Whites? Not likely! Being a white in the Confederacy meant being above such labor, and above the people who did it.
But whites felt themselves superior to Mexicans: not to the same degree as they did toward Negroes, but enough. And the work blacks did in the CSA couldn’t have looked too bad to people who had no work of their own. Which meant…
If workers from the Empire of Mexico came north to do the jobs Negroes had been doing in the CSA, the Freedom Party and Jake Featherston might be able to have their cake and eat it, too.
Scipio wasn’t at his best at work that day. He was far enough from his best to make Jerry Dover snap, “What the hell’s the matter with you, Xerxes?”
“Jus’ thinkin’ ’bout Jose an’ Manuel, Mistuh Dover,” he answered.
“They aren’t your worry. They’re mine. If they keep on like they’ve started, they’re no worry at all, and you can take that to the bank. You just keep your mind on what you’re supposed to be doing, that’s all. Everything will be fine if you do.”
“Yes, suh,” Scipio said. But yes, suh wasn’t what he meant. Jose and Manuel-and that barber in the fourth chair-were the thin end of the wedge. If Jake Featherston banged the other end, what would happen? Nothing good.
The restaurant manager eyed him. “You wondering if we can find some damn greaser to do your job? Tell you one thing: the worse you do it, the better the chances are.”
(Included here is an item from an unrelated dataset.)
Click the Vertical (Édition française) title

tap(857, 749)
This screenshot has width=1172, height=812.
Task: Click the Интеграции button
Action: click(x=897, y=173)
That came unpleasantly close to what Scipio was thinking. Say what you would about Dover, he was nobody’s fool. “Ain’t jus’ me I is worried about,” Scipio muttered.
“What’s that supposed to mean?” Dover asked.
“More Mexicans they is, mo’ trouble fo’ niggers,” Scipio answered.
“Oh.” Dover thought about it for a little while, then shrugged. “I can’t do anything about that, you know. The only thing I care about is keeping this place going, and I’ll handle that till they stick a uniform on me and drag me out of here.”
He’d done everything a decent man could-more than most decent men would have. Scipio had to remind himself of that. “Yes, suh,” the black man said dully.
“Hang in there,” Dover said. “That’s all you can do right this minute. That’s all anybody can do right this minute.”
“Yes, suh,” Scipio said again, even more dully than before. But then, in spite of himself, his fear and rage overflowed. He let them all out in one sarcastic word: “Freedom!”